• **Exercise aim**
Rewrite the entries below as a numbered list, leaving out the blank lines.
--- Begin ---
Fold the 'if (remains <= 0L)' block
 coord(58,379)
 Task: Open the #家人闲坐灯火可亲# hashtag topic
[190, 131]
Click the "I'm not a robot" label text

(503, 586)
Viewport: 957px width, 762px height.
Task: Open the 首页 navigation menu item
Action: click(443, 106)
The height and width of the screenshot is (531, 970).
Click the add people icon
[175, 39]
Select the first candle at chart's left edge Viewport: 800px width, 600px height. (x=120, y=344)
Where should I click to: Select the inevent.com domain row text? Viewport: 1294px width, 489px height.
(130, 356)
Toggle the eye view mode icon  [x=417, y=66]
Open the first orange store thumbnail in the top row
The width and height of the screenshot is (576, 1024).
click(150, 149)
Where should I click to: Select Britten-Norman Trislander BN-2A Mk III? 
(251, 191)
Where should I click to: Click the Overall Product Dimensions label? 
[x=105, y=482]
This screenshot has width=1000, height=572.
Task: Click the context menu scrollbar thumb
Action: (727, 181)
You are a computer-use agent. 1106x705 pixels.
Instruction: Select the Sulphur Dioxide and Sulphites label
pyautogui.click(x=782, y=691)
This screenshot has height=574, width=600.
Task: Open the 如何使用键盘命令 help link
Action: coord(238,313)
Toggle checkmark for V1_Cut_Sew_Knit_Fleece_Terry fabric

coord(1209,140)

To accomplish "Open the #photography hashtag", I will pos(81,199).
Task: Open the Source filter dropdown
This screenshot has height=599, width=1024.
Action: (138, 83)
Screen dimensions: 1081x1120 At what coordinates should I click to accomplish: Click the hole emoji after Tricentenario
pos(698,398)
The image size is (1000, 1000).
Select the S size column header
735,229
--- End ---
• **Expected output**
1. Fold the 'if (remains <= 0L)' block
2.  coord(58,379)
3.  Task: Open the #家人闲坐灯火可亲# hashtag topic
4. [190, 131]
5. Click the "I'm not a robot" label text
6. (503, 586)
7. Viewport: 957px width, 762px height.
8. Task: Open the 首页 navigation menu item
9. Action: click(443, 106)
10. The height and width of the screenshot is (531, 970).
11. Click the add people icon
12. [175, 39]
13. Select the first candle at chart's left edge Viewport: 800px width, 600px height. (x=120, y=344)
14. Where should I click to: Select the inevent.com domain row text? Viewport: 1294px width, 489px height.
15. (130, 356)
16. Toggle the eye view mode icon  [x=417, y=66]
17. Open the first orange store thumbnail in the top row
18. The width and height of the screenshot is (576, 1024).
19. click(150, 149)
20. Where should I click to: Select Britten-Norman Trislander BN-2A Mk III? 
21. (251, 191)
22. Where should I click to: Click the Overall Product Dimensions label? 
23. [x=105, y=482]
24. This screenshot has width=1000, height=572.
25. Task: Click the context menu scrollbar thumb
26. Action: (727, 181)
27. You are a computer-use agent. 1106x705 pixels.
28. Instruction: Select the Sulphur Dioxide and Sulphites label
29. pyautogui.click(x=782, y=691)
30. This screenshot has height=574, width=600.
31. Task: Open the 如何使用键盘命令 help link
32. Action: coord(238,313)
33. Toggle checkmark for V1_Cut_Sew_Knit_Fleece_Terry fabric
34. coord(1209,140)
35. To accomplish "Open the #photography hashtag", I will pos(81,199).
36. Task: Open the Source filter dropdown
37. This screenshot has height=599, width=1024.
38. Action: (138, 83)
39. Screen dimensions: 1081x1120 At what coordinates should I click to accomplish: Click the hole emoji after Tricentenario
40. pos(698,398)
41. The image size is (1000, 1000).
42. Select the S size column header
43. 735,229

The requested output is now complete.